--- EXCERPTED RECORDS Enclosed Below ---

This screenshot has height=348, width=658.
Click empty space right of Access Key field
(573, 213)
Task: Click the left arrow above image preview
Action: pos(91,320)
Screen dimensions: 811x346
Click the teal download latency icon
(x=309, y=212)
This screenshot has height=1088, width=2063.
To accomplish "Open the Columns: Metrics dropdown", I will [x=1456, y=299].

--- End of Enclosed EXCERPTED RECORDS ---
--- EXCERPTED RECORDS Enclosed Below ---

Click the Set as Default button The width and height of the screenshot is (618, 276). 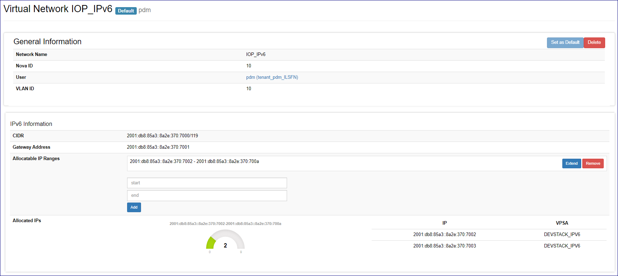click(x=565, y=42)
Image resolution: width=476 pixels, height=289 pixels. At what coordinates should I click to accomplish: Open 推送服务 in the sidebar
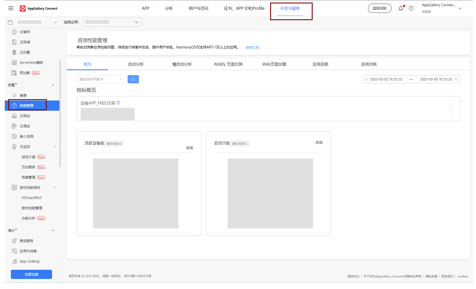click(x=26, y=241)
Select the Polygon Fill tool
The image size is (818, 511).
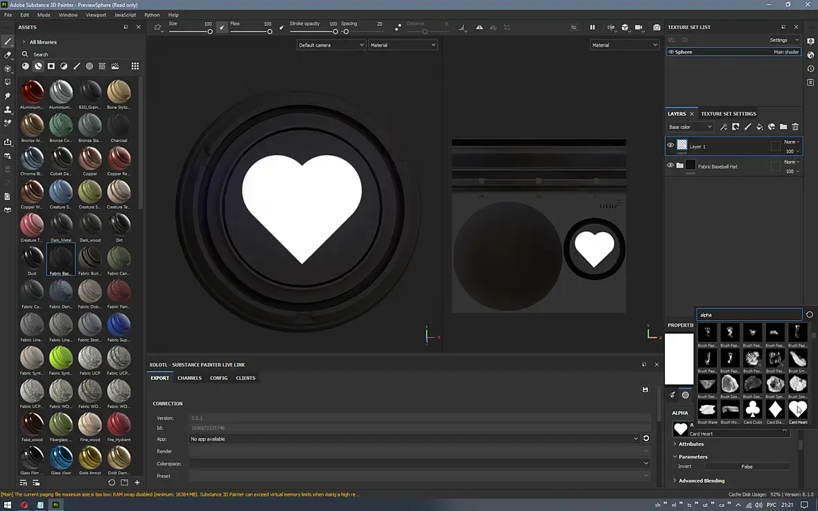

--- End of Enclosed EXCERPTED RECORDS ---
--- EXCERPTED RECORDS Enclosed Below ---

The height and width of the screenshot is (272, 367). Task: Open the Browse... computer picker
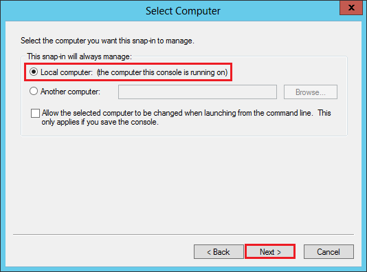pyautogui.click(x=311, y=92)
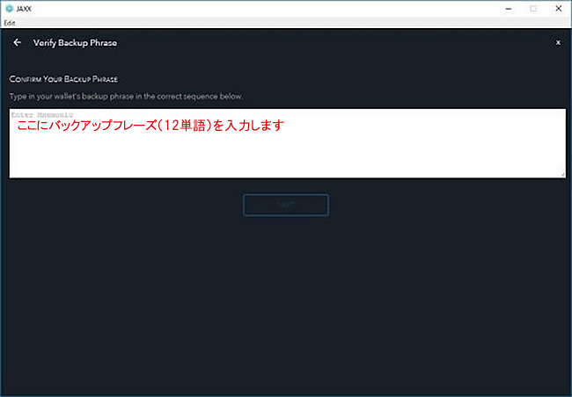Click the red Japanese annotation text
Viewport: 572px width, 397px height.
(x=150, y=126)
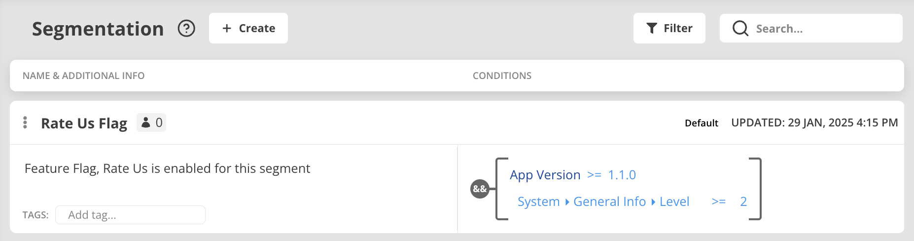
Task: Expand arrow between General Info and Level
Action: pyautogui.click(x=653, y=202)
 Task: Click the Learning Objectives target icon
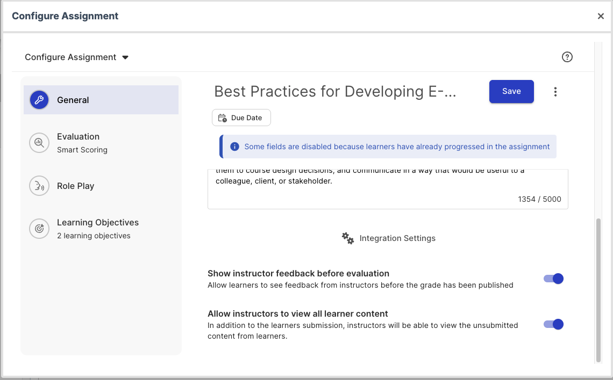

--- End of Enclosed EXCERPTED RECORDS ---

• TASK DIRECTIONS: For the word "This", count the lines of the records that contain it and give only the number.

• RESPONSE: 2